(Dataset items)
——

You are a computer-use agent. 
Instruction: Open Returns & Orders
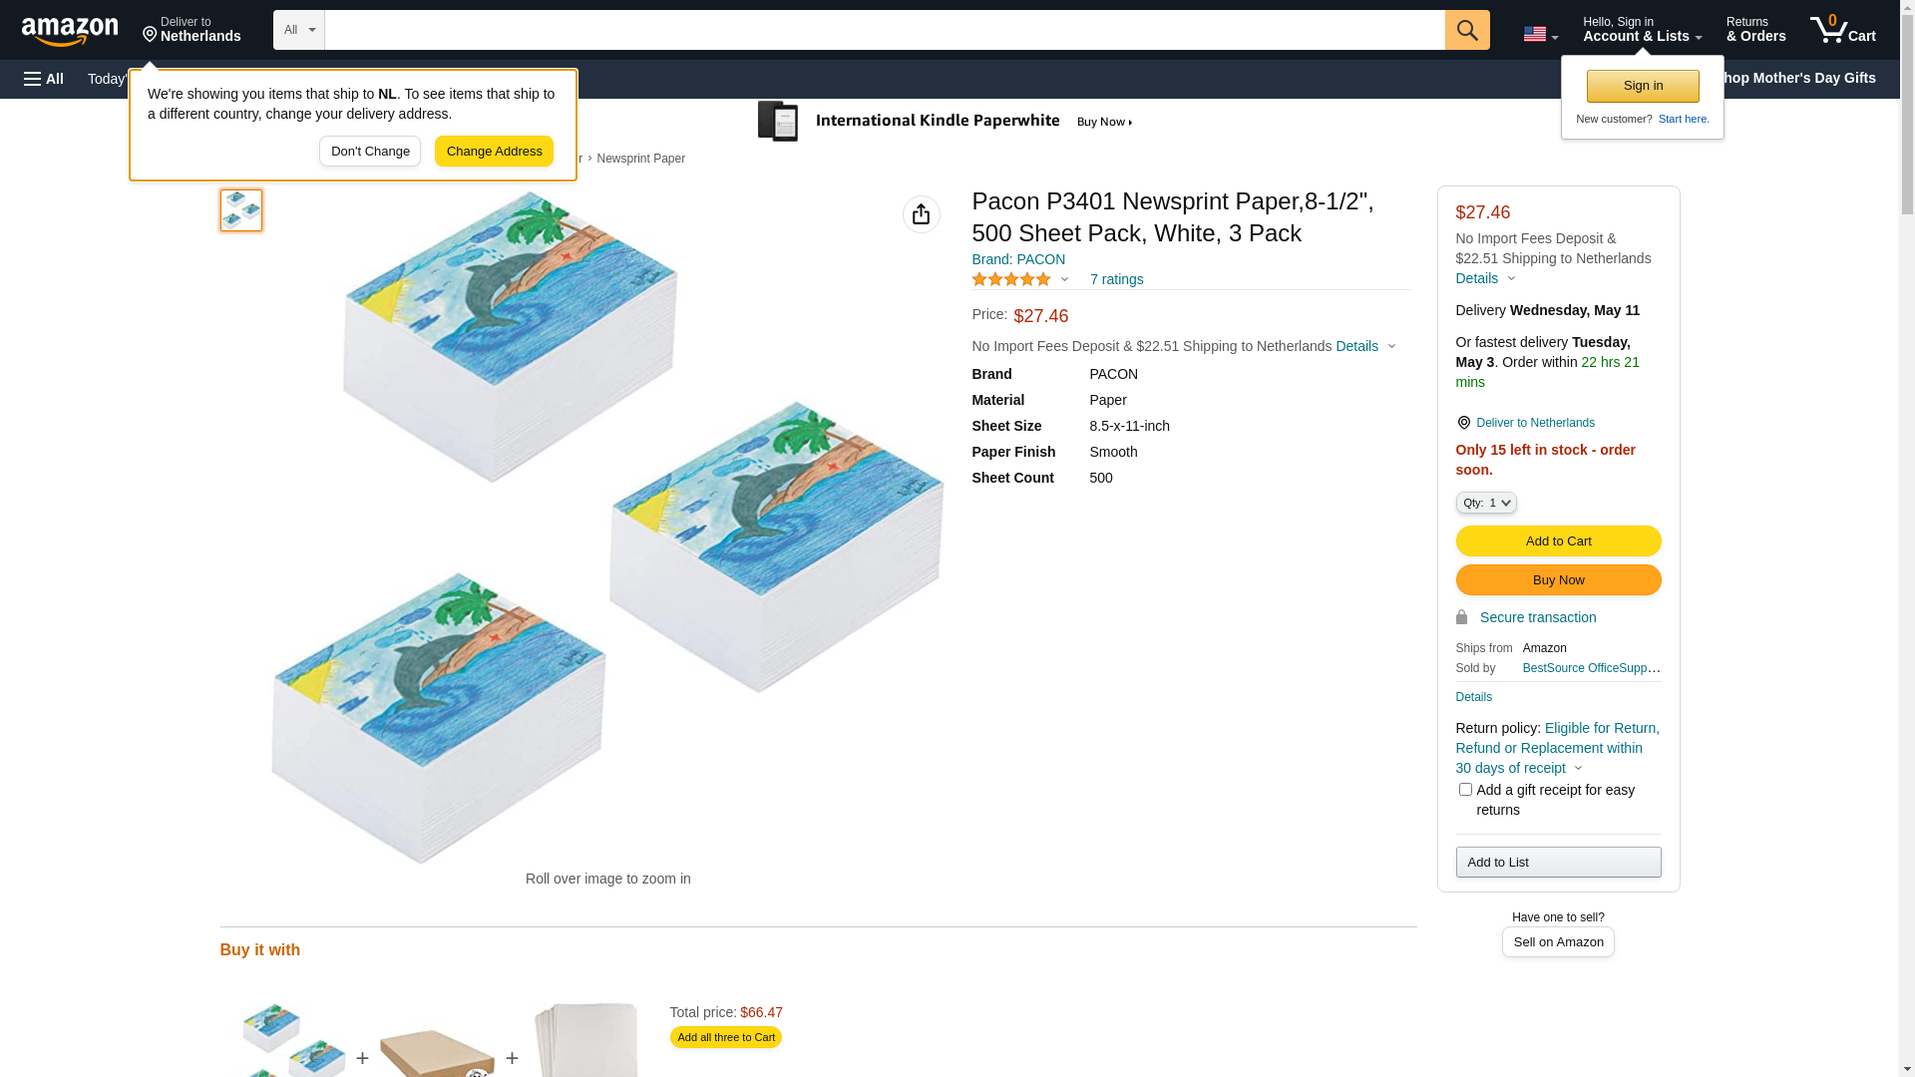tap(1755, 30)

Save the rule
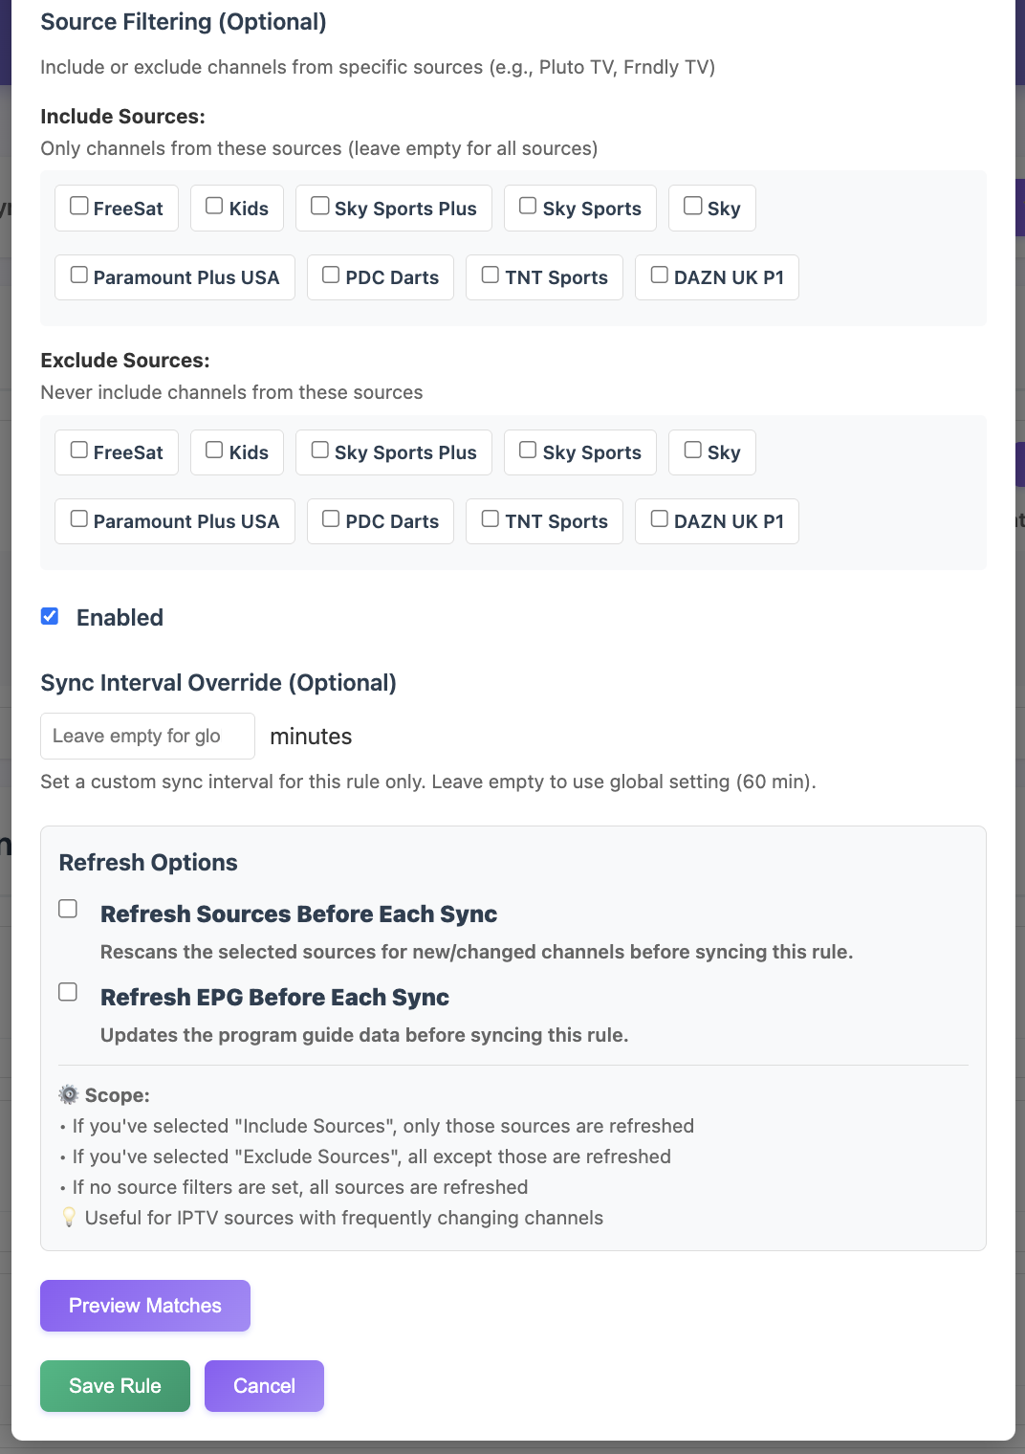tap(115, 1386)
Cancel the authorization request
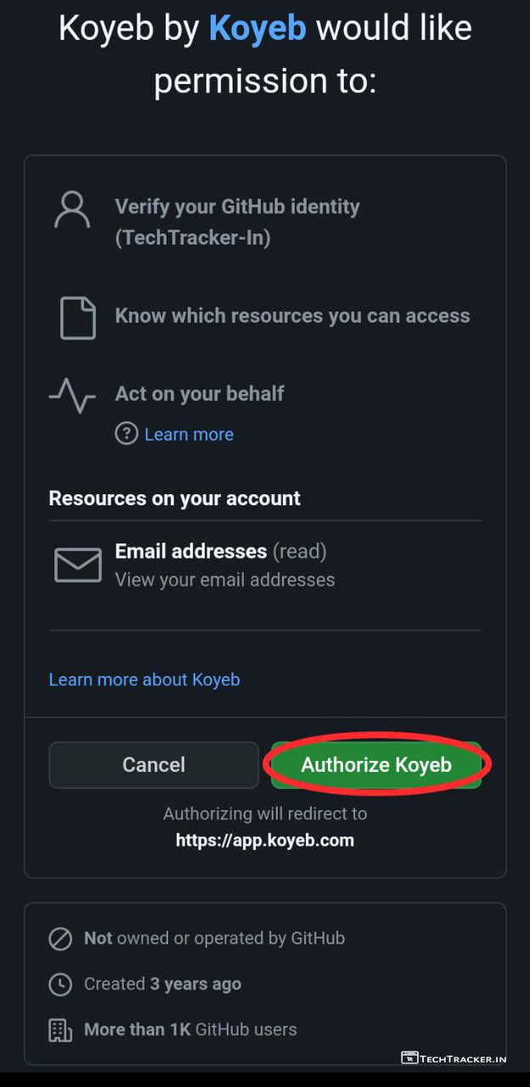 (x=154, y=765)
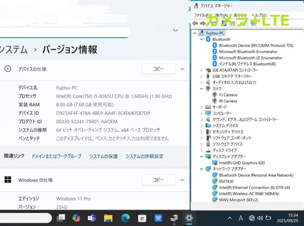
Task: Open the ヘルプ menu in Device Manager
Action: (x=259, y=15)
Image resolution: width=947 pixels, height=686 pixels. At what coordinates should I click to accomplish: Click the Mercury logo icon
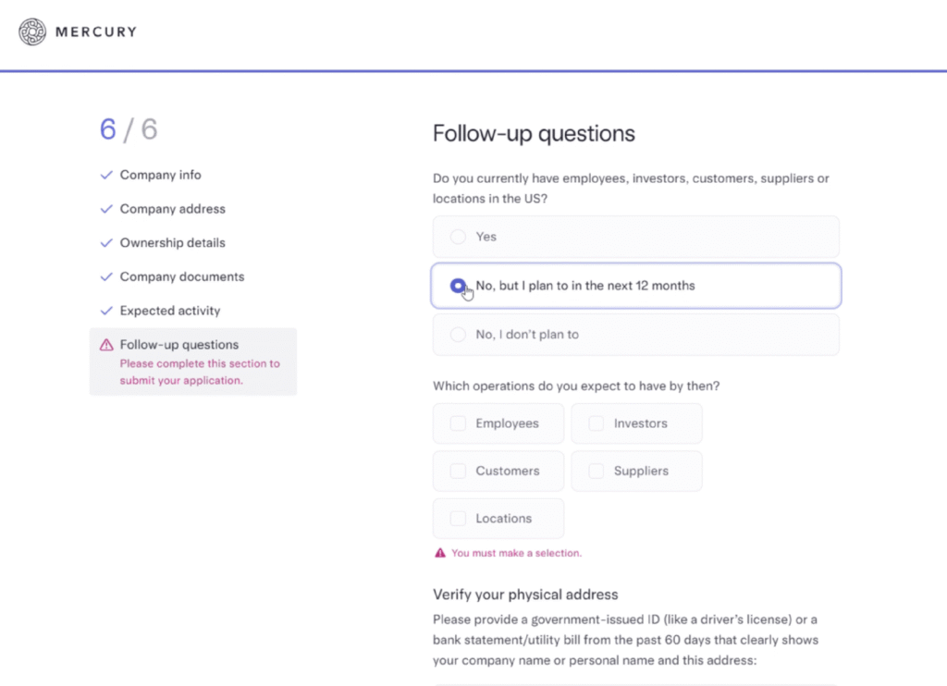(x=32, y=32)
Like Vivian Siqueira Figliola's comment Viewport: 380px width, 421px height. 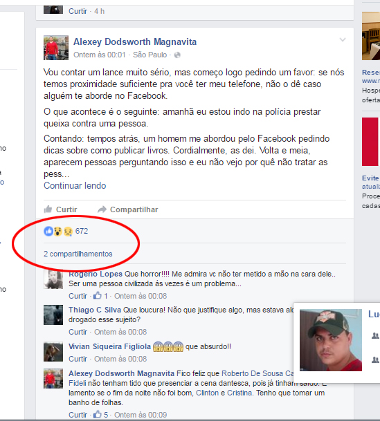(78, 359)
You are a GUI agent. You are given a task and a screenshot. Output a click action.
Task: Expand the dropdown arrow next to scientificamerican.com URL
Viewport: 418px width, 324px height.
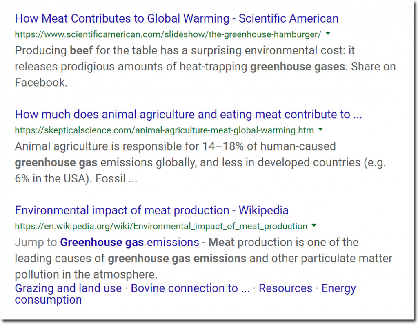[x=328, y=34]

——

◆ Problem requirements:
Where does the string "agent" occur in the data above? Copy every line that holds it.

◆ Solution to this problem:
You are a computer-use agent. 
You are a GUI agent. You are given a task and a screenshot. Output a click action.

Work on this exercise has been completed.